### Directions
What lines of the data below hold the string "sidebar"? Copy each one.

### Data provided

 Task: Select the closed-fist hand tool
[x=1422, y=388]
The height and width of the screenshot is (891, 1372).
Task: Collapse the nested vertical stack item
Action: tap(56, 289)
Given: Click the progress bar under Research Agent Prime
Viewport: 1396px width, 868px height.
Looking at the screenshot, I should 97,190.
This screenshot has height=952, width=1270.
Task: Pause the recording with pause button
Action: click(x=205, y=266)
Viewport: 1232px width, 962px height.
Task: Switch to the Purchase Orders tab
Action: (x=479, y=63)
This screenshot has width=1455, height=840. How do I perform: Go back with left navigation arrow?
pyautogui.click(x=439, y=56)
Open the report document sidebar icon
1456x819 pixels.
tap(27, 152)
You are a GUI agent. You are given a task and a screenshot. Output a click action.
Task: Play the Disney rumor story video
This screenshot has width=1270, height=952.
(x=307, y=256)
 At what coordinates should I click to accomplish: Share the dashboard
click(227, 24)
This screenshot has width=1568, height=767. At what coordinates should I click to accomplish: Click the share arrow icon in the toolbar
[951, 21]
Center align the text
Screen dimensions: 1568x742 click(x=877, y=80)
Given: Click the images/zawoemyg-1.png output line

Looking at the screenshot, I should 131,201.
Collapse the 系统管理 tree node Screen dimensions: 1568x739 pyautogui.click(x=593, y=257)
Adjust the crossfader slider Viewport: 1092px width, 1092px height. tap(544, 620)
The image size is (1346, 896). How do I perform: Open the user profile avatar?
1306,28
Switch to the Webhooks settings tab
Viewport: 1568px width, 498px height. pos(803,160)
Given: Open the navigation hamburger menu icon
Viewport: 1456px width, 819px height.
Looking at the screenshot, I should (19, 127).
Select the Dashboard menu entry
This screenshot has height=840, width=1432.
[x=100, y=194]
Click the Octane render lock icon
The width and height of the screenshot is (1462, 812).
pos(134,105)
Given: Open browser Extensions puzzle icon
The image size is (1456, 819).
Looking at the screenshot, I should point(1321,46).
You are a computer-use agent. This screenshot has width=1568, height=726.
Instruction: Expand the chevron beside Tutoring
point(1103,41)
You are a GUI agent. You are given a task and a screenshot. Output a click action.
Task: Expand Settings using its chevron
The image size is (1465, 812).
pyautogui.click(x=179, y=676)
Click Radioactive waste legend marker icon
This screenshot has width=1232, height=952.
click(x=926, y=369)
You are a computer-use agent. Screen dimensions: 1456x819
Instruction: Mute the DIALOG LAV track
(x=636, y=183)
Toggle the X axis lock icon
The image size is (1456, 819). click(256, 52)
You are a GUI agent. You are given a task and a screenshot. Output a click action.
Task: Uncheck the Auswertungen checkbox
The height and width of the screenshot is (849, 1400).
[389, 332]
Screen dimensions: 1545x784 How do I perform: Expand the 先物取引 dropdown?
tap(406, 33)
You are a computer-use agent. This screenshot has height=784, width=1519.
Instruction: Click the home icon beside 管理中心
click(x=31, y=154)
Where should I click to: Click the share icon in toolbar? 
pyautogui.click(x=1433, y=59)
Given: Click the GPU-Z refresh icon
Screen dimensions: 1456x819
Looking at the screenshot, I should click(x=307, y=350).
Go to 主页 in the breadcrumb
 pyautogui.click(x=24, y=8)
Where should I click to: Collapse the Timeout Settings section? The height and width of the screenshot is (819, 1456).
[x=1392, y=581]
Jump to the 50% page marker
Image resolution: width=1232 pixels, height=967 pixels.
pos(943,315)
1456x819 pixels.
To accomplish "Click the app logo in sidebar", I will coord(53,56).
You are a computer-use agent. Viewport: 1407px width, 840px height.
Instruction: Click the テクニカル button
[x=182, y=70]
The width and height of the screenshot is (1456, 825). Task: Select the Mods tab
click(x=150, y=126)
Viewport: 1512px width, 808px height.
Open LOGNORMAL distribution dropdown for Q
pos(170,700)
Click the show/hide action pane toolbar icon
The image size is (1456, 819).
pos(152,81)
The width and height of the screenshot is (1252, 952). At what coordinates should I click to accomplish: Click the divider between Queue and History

### Result of the exercise
Open the report document sidebar icon
To accomplish "Click the app logo in sidebar", I will coord(53,56).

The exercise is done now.